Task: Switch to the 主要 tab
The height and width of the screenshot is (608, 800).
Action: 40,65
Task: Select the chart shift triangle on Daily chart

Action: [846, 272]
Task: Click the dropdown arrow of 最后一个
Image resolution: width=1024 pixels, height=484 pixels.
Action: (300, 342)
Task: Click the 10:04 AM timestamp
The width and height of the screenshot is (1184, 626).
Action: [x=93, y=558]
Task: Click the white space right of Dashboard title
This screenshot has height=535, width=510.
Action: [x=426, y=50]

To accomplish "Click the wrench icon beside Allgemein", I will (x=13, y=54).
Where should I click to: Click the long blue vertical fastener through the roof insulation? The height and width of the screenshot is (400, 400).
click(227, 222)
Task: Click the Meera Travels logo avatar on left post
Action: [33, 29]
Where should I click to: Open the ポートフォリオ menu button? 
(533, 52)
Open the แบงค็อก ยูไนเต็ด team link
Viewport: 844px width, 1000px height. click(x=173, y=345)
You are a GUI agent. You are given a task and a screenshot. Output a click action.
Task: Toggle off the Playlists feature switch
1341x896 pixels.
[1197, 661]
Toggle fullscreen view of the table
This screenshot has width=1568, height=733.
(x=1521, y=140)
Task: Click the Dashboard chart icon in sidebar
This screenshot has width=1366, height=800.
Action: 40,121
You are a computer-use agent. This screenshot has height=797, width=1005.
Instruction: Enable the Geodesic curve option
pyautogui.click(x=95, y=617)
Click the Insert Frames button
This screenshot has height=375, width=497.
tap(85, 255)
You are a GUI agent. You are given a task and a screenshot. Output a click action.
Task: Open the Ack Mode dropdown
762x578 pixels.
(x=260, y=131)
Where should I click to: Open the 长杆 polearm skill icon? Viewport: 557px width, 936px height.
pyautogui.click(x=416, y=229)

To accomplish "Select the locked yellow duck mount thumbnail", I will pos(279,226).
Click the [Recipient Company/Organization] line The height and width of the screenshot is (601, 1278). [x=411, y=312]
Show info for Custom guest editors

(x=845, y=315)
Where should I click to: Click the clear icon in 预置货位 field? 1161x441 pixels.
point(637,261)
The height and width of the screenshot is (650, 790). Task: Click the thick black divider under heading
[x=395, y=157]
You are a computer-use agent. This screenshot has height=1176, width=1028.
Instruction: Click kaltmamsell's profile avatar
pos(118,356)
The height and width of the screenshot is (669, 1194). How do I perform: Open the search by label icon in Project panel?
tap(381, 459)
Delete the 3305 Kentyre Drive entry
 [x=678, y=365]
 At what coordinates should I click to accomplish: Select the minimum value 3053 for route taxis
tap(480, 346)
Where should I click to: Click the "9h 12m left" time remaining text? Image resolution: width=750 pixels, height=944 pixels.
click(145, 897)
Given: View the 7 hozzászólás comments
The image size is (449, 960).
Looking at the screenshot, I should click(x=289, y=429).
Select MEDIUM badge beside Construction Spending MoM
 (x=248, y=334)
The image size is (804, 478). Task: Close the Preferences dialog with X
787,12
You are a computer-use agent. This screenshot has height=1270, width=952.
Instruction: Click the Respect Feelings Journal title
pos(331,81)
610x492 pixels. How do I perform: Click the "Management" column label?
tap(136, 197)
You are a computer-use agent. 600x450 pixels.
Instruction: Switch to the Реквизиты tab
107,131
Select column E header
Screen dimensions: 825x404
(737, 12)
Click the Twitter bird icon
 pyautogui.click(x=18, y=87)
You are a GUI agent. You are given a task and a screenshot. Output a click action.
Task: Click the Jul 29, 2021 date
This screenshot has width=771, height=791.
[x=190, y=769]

= = = = = = =

» **DIRECTIONS**: Retype the material exactly, including every line.

» **WRITTEN ANSWER**:
Task: Switch to the 主要 tab
The height and width of the screenshot is (608, 800).
Action: 40,65
Task: Select the chart shift triangle on Daily chart

Action: [846, 272]
Task: Click the dropdown arrow of 最后一个
Image resolution: width=1024 pixels, height=484 pixels.
Action: (300, 342)
Task: Click the 10:04 AM timestamp
The width and height of the screenshot is (1184, 626).
Action: [x=93, y=558]
Task: Click the white space right of Dashboard title
This screenshot has height=535, width=510.
Action: [x=426, y=50]

To accomplish "Click the wrench icon beside Allgemein", I will (x=13, y=54).
Where should I click to: Click the long blue vertical fastener through the roof insulation? The height and width of the screenshot is (400, 400).
click(227, 222)
Task: Click the Meera Travels logo avatar on left post
Action: [33, 29]
Where should I click to: Open the ポートフォリオ menu button? 
(533, 52)
Open the แบงค็อก ยูไนเต็ด team link
Viewport: 844px width, 1000px height. click(x=173, y=345)
You are a GUI agent. You are given a task and a screenshot. Output a click action.
Task: Toggle off the Playlists feature switch
1341x896 pixels.
[1197, 661]
Toggle fullscreen view of the table
This screenshot has width=1568, height=733.
(x=1521, y=140)
Task: Click the Dashboard chart icon in sidebar
This screenshot has width=1366, height=800.
Action: 40,121
You are a computer-use agent. This screenshot has height=797, width=1005.
Instruction: Enable the Geodesic curve option
pyautogui.click(x=95, y=617)
Click the Insert Frames button
This screenshot has height=375, width=497.
tap(85, 255)
You are a GUI agent. You are given a task and a screenshot. Output a click action.
Task: Open the Ack Mode dropdown
762x578 pixels.
(x=260, y=131)
Where should I click to: Open the 长杆 polearm skill icon? Viewport: 557px width, 936px height.
pyautogui.click(x=416, y=229)

To accomplish "Select the locked yellow duck mount thumbnail", I will pos(279,226).
Click the [Recipient Company/Organization] line The height and width of the screenshot is (601, 1278). [x=411, y=312]
Show info for Custom guest editors

(x=845, y=315)
Where should I click to: Click the clear icon in 预置货位 field? 1161x441 pixels.
point(637,261)
The height and width of the screenshot is (650, 790). Task: Click the thick black divider under heading
[x=395, y=157]
You are a computer-use agent. This screenshot has height=1176, width=1028.
Instruction: Click kaltmamsell's profile avatar
pos(118,356)
The height and width of the screenshot is (669, 1194). How do I perform: Open the search by label icon in Project panel?
tap(381, 459)
Delete the 3305 Kentyre Drive entry
 [x=678, y=365]
 At what coordinates should I click to accomplish: Select the minimum value 3053 for route taxis
tap(480, 346)
Where should I click to: Click the "9h 12m left" time remaining text? Image resolution: width=750 pixels, height=944 pixels.
click(145, 897)
Given: View the 7 hozzászólás comments
The image size is (449, 960).
Looking at the screenshot, I should click(x=289, y=429).
Select MEDIUM badge beside Construction Spending MoM
 (x=248, y=334)
The image size is (804, 478). Task: Close the Preferences dialog with X
787,12
You are a computer-use agent. This screenshot has height=1270, width=952.
Instruction: Click the Respect Feelings Journal title
pos(331,81)
610x492 pixels. How do I perform: Click the "Management" column label?
tap(136, 197)
You are a computer-use agent. 600x450 pixels.
Instruction: Switch to the Реквизиты tab
107,131
Select column E header
Screen dimensions: 825x404
(737, 12)
Click the Twitter bird icon
 pyautogui.click(x=18, y=87)
You are a GUI agent. You are given a task and a screenshot. Output a click action.
Task: Click the Jul 29, 2021 date
This screenshot has width=771, height=791.
[x=190, y=769]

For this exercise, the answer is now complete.